Oil prices stabilized as traders weighed signs of declining US inventories and tensions in the Middle East on the one hand, and expectations of increased supplies on the other.

Global benchmark Brent crude is trading below $80 a barrel after falling yesterday, Tuesday, while West Texas Intermediate crude was trading above $74. The American Petroleum Institute reported that inventories nationwide fell by about 7 million barrels last week, including a decline in Cushing, Oklahoma. Official numbers are scheduled to be released later on Wednesday.

In the Middle East, traders were assessing the impact of recent US and British strikes against the Iran-backed Houthis in Yemen aimed at halting attacks on ships. While a trade group said the United States advised ships crossing the Red Sea to exercise extreme caution, some owners decided not to resume passage. Elsewhere, US forces carried out air strikes on a militia supported by Tehran in Iraq.

Geopolitical risks

Oil was range-bound in January, with geopolitical risks countered by expectations that supplies from non-OPEC producers will continue to expand.
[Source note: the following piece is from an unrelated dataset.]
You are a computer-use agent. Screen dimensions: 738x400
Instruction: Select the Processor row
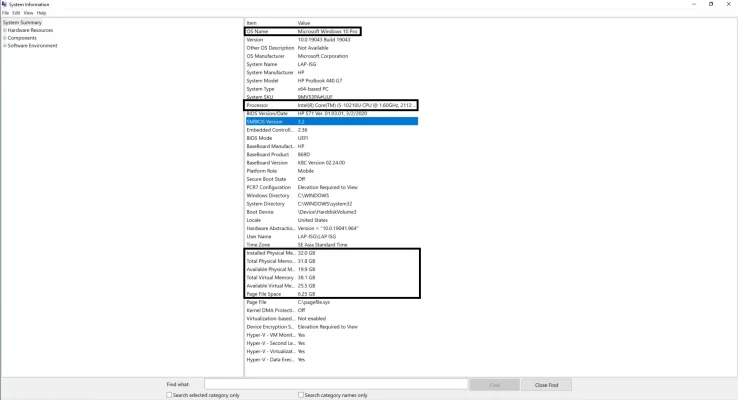[330, 104]
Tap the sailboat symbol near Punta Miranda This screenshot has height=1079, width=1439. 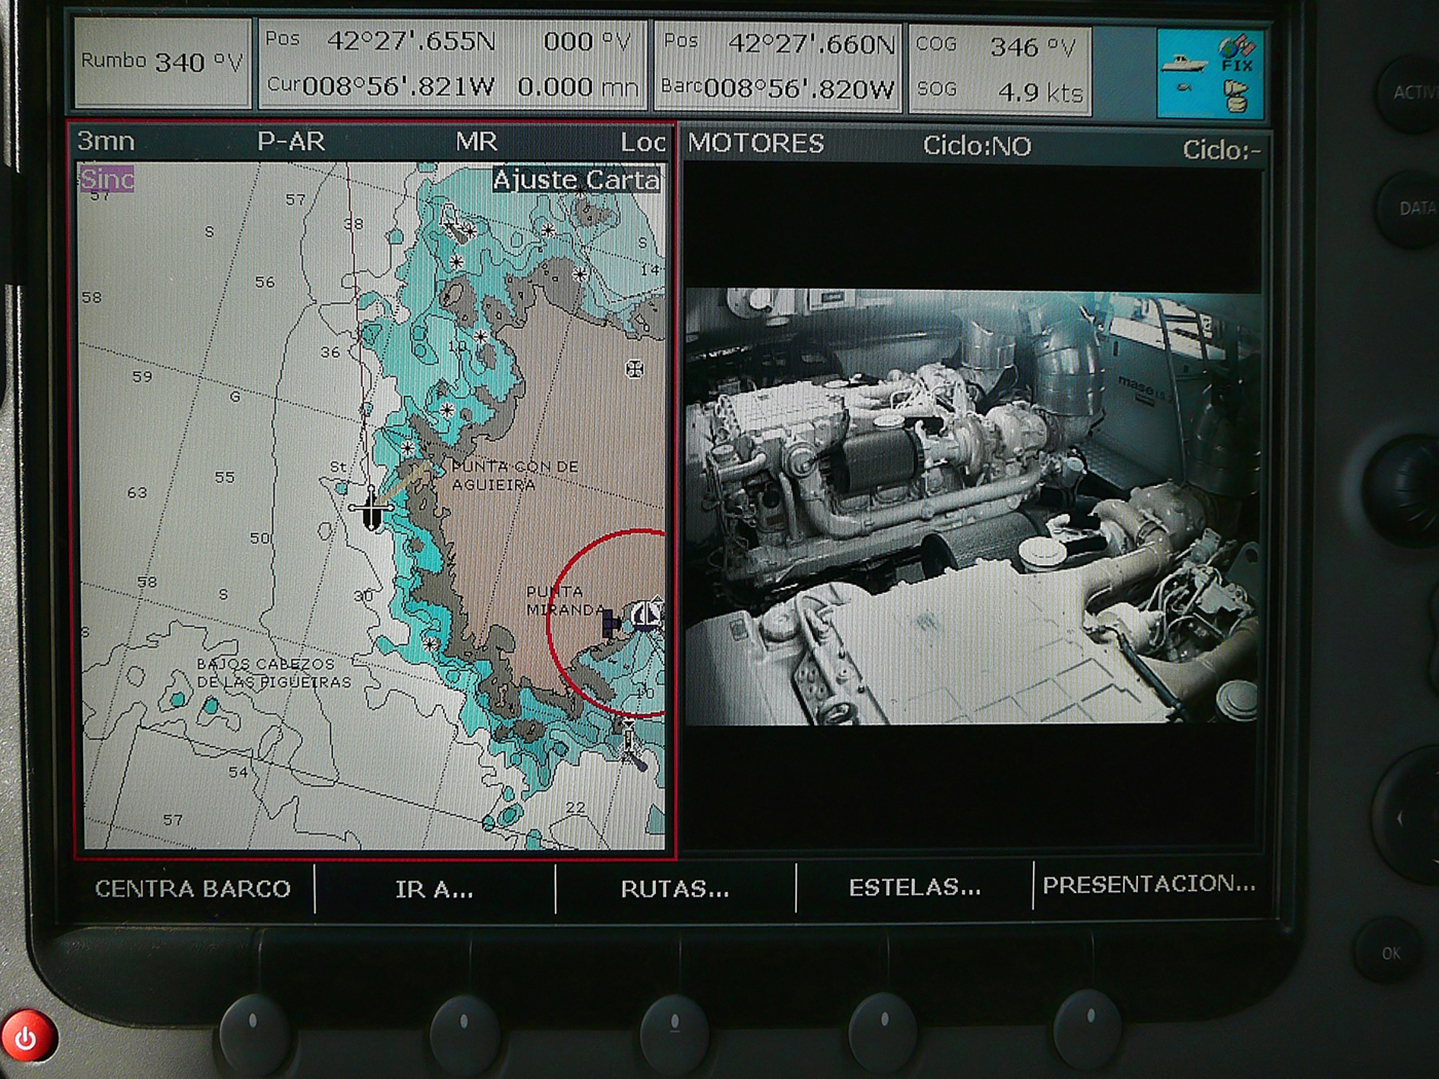click(x=646, y=614)
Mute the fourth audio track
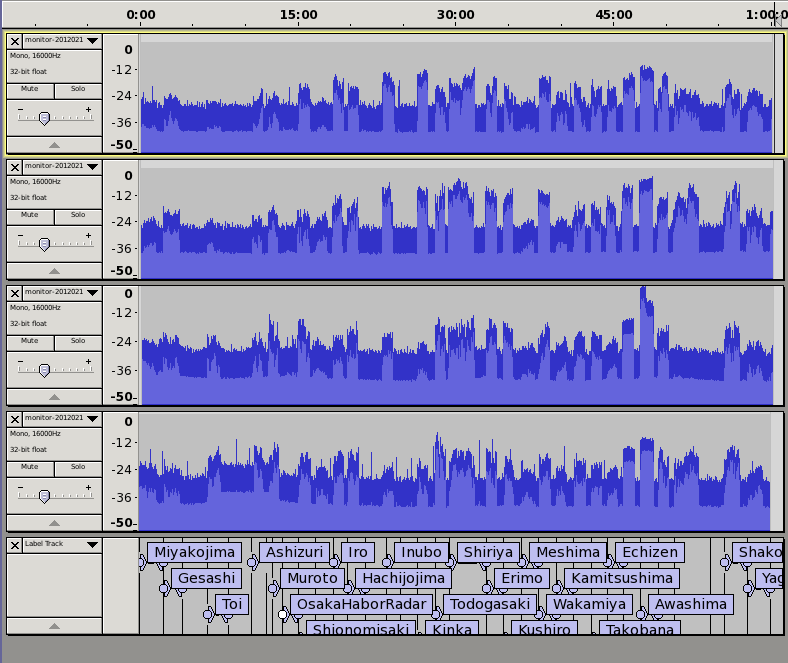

Oil major Gunvor Group Ltd said the first half of the year will be dominated by production growth from outside the group, which will eventually stabilize, with markets remaining in a restricted range.

S&P: OPEC+ may reduce oil production again in the first quarter

“We believe oil markets are well supplied, and that is likely to continue this year,” said Vivek Dhar, mining and energy commodities analyst at Australian Commonwealth Bank. He added that while the situation in the Red Sea has increased trade costs, it is unlikely to materially increase oil prices, given that supplies have not been directly affected.

The US crude inventory report comes after inventories declined in three of the past four weeks, and amid disruptions caused by a wave of cold weather. Freezing conditions reduced supplies from shale drillers in the Bakken Basin and hampered refining operations.

The price differences between the two closest oil contracts indicate a near-term uptrend. The gap reached 44 cents per barrel, in the case of Backorder, compared to 3 cents at the beginning of the year.